Table 1.
Kinase inhibitory activities of roscovitine and its derivatives
| 1 | 2 | 3 | 4 | 5 | 6 | 7 | |
|---|---|---|---|---|---|---|---|
| CDK1/cyclin B | 0.48 | 0.82 | 5.2 | 0.24 | 45 | 100 | 63 |
| CDK2/cyclin A | 0.20 | 0.22 | 3.3 | 0.13 | 23 | 120 | 60 |
| CDK5/p25 | 0.32 | 0.65 | 5.2 | 0.28 | 48 | 200 | 110 |
| CDK9/cyclin T | 0.85 | 0.94 | 1.2 | 0.18 | 51 | >1000 | 150 |
| CK1 | 5.1 | 6.8 | 83 | 1.4 | 80 | 80 | 180 |
| CLK3 | 34 | 14 | −(100) | 27 | 81 | −(1000) | >1000 |
| DYRK1A | 2.3 | 0.79 | 74 | 0.84 | 18 | 47 | 120 |
| ERK2 | 20 | 8.2 | 33 | 6, 7 | >100 | >1000 | −(1000) |
| GSK-3 | 81 | >100 | 98 | >100 | −(100) | −(1000) | >1000 |
Compounds were tested on nine purified kinases.

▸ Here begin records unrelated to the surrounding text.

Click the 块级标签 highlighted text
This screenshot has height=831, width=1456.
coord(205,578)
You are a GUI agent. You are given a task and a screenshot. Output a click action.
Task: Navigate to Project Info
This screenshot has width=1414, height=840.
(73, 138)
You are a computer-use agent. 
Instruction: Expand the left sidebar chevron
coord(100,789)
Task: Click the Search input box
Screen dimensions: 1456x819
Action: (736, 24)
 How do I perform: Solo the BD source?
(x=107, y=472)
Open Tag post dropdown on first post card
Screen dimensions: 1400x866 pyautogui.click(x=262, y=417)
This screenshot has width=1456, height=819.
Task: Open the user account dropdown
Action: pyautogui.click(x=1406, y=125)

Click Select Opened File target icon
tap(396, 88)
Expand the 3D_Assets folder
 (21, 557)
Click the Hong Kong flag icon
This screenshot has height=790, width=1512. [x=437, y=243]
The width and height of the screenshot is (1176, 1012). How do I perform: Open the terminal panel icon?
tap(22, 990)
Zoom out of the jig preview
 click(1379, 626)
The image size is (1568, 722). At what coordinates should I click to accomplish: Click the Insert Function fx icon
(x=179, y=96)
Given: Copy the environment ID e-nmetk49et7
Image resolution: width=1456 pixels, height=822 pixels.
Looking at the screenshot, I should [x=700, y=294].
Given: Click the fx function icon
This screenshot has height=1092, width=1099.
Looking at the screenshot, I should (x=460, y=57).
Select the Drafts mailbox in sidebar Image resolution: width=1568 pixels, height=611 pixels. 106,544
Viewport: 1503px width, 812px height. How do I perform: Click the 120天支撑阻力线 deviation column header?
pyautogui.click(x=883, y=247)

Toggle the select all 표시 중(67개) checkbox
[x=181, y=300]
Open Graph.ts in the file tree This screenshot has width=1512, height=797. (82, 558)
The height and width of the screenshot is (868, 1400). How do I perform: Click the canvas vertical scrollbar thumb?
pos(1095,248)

IC50 values, calculated from the dose-response curves, are reported in μM. Key: 1, (R)-roscovitine; 2, (S)-roscovitine; 3, olomoucine; 4, (S)-CR8; 5, metabolite M3; 6, O-benzyl-(R)roscovitine; 7, N6-Methyl-(R)-roscovitine. −, no inhibition at highest dose tested (in parentheses).